▶ _WHAT YOU HAVE TO DO_
Output the rows below as a numbered list, leaving out any blank lines. Begin at the line that contains "Image resolution: width=660" and stop after the line that contains "tap(579, 317)", including both.

===== SUPPLIED MATERIAL

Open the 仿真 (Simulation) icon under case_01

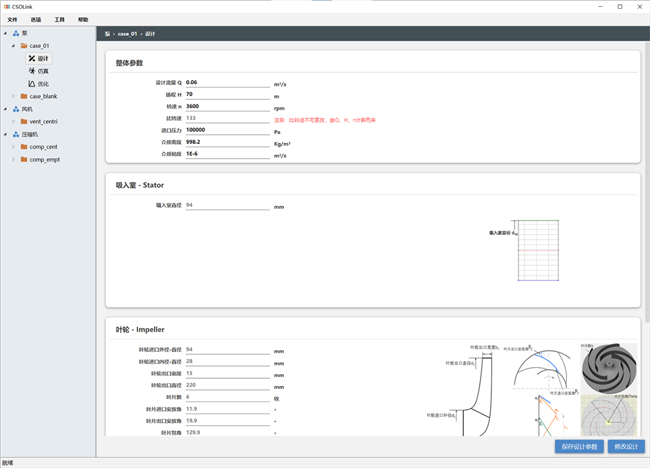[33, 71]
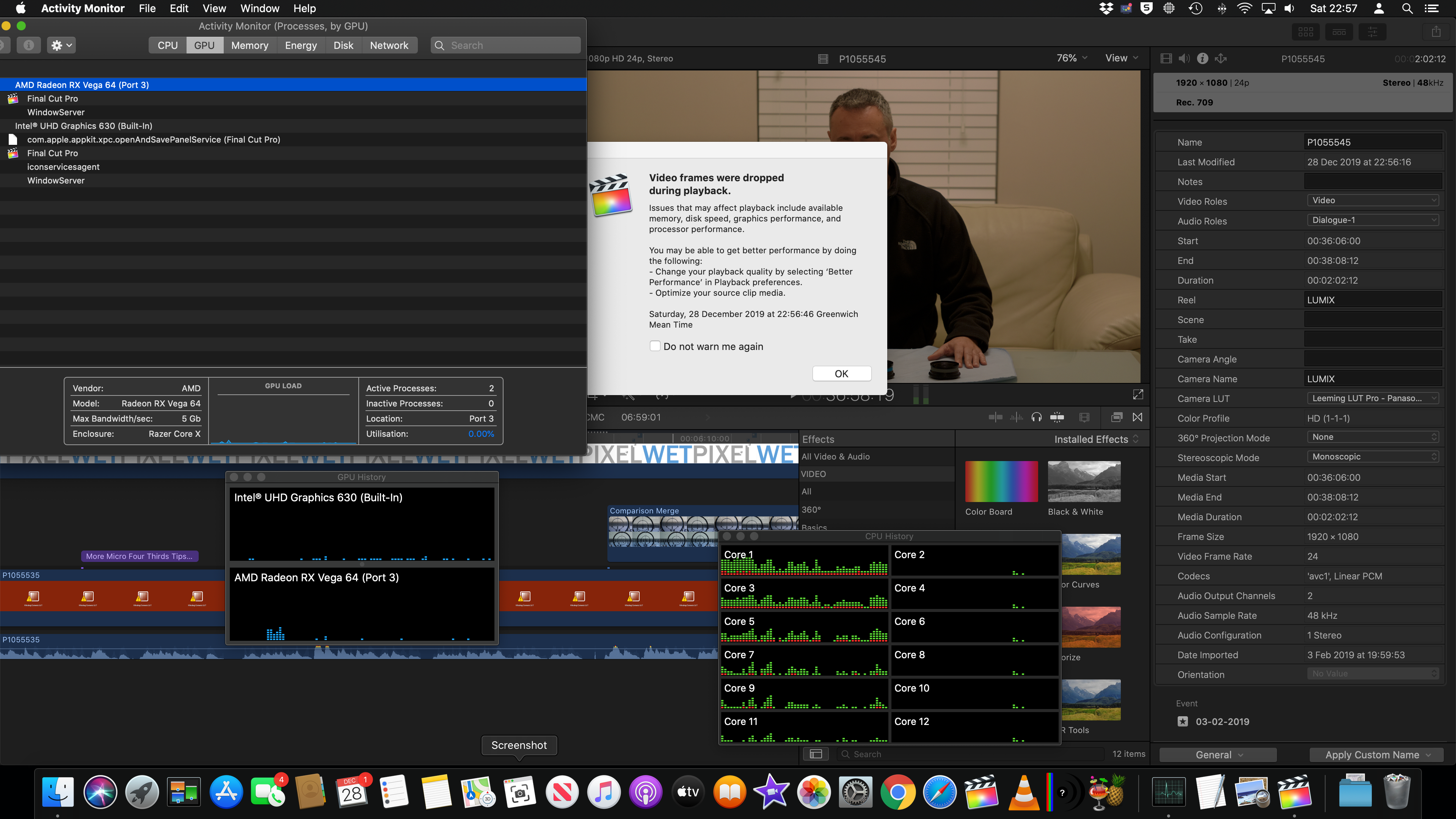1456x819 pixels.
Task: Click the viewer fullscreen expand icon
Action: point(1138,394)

==========
===== SUPPLIED MATERIAL

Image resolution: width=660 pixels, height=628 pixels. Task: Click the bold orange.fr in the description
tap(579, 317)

==========
===== SUPPLIED MATERIAL

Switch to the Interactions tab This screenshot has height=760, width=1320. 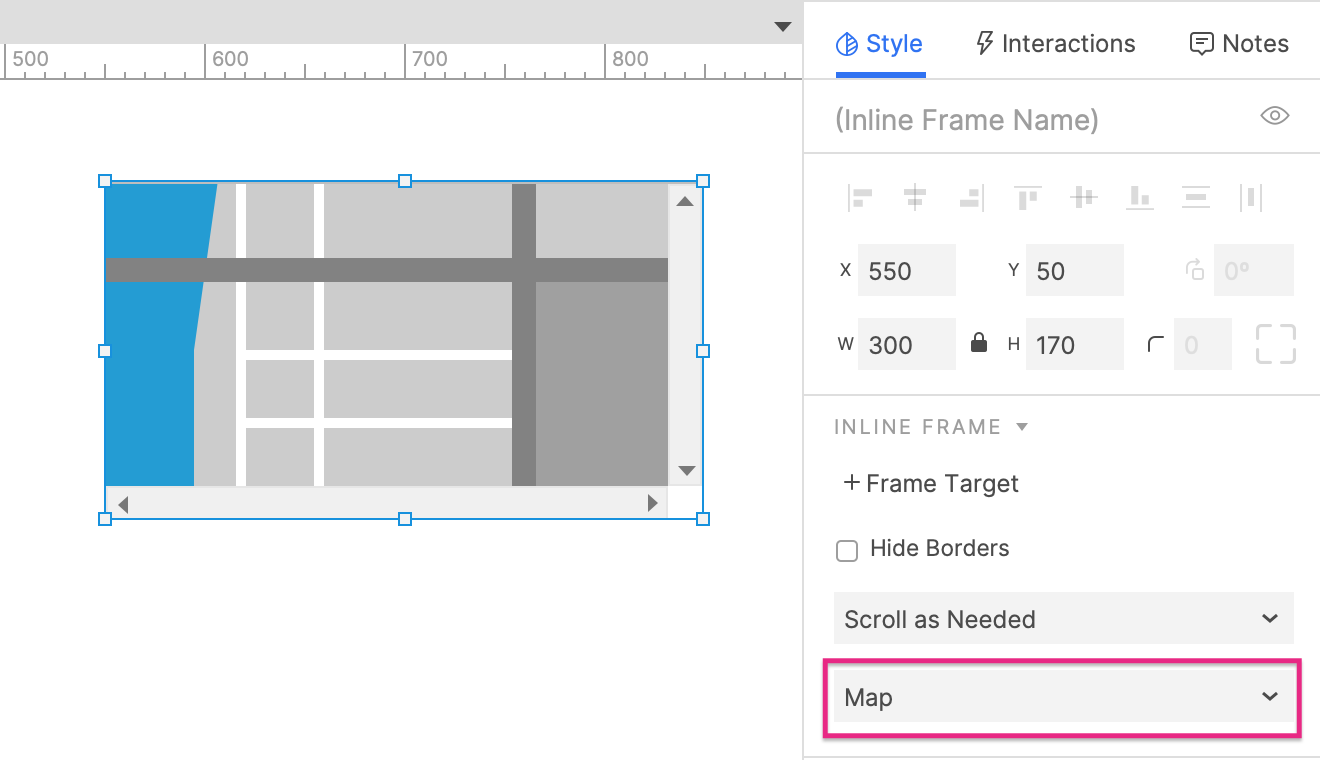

==========

▶ _REPLY TO THE EXERCISE_
1. Image resolution: width=660 pixels, height=628 pixels. Task: Click the bold orange.fr in the description
2. tap(579, 317)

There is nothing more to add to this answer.